Even industry leaders are advocating for a break to do a circuit with Congress and an International Circuit to testify. According to Joe, this signifies a world that is aware that these processes and safety concerns are a priority that has perhaps been grazed over in previous technological revolutions.
“It’s a really healthy intention. However, awareness doesn’t always translate to execution,” Joe says.
That being said, the work done in 2023 has laid a solid foundation for continuation in the new year. We can now aim for better standards of trustworthy AI, higher expectations, and even laws to keep users safer and inspire a stronger sense of responsibility.
“At a minimum, we’ve landed in a place where there’s a consensus and awareness of the fact that safety responsibility needs to be a top-of-mind consideration. We need to establish a sense of balance relative to innovation and exploration. For example, you can’t over-index one versus the other. They need to be considerate of one another,” Ruth says.
The impact of AI in customer service operations
One of the areas in which AI development has shown what a sense of balance between innovation and exploration can achieve is customer service interactions, despite the idea that AI might reduce job availability.
“There was so much frenzy and some panic at the beginning over the idea that jobs are going to go away quickly,” Ruth says. “While I wouldn’t say that’s not going to be the case, what we’ve found at LivePerson and what customers have really validated is that AI and generative AI in the near term is going to augment human activities.”
This means customer service agents are becoming more efficient, more productive, and providing more meaningful experiences for their customers while diminishing costs for the brand.
Think of a time when you might have had a bad customer service experience. It likely included a customer service professional who wasn’t very helpful — maybe there were issues like repeatedly putting you on hold to ask their supervisor for assistance. Perhaps you could tell they were frustrated with the customer support process as well, which only frustrated you more.
Now imagine if there was an AI customer service chatbot that could help that agent access more information with better customer data context and better recommendations so that they didn’t have to keep putting you on hold. They likely would have been happier they resolved the issue faster, and your customer experience was smoother.
AI that helps customer service teams do their jobs better is a win-win for everyone from the customer to the support agents to the brand.
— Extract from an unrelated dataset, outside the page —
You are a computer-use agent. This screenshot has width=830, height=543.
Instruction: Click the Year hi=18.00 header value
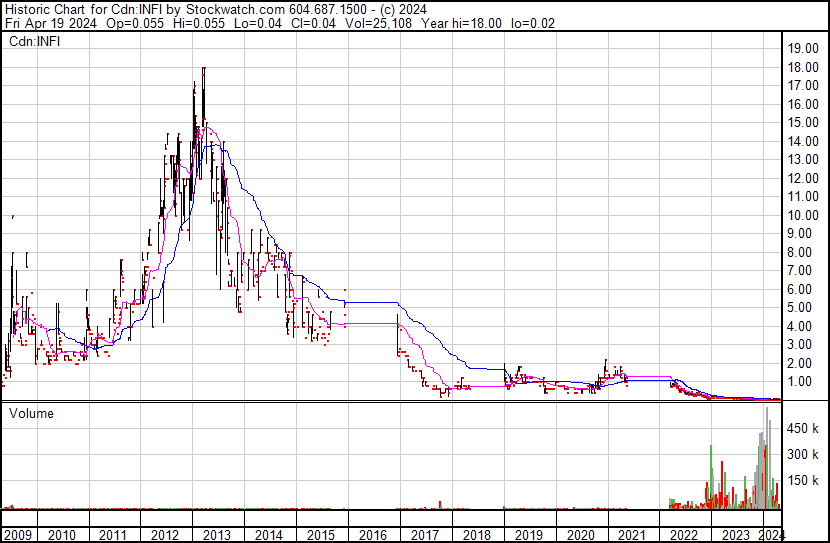474,22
In the coming year, more practical customer service AI applications like this are going to become real for more brands.
We also hope and expect to see practical applications that show more consideration between big language models vs. smaller, data-trained models for decision-making.
“For the right product and for the right development process, there can be a beautiful marriage of off-the-shelf, third-party generative models that do best-in-class language generation and tighter models for decision making and problem-solving that are needed to orchestrate conversations between people and machines that feel better than they’ve ever felt before,” says Joe.
Again, developing models that interact in a more realistic and human-like way is a win-win. It’s a good way to deliver a great experience and do it without breaking the bank — a problem many businesses are looking to overcome in 2024.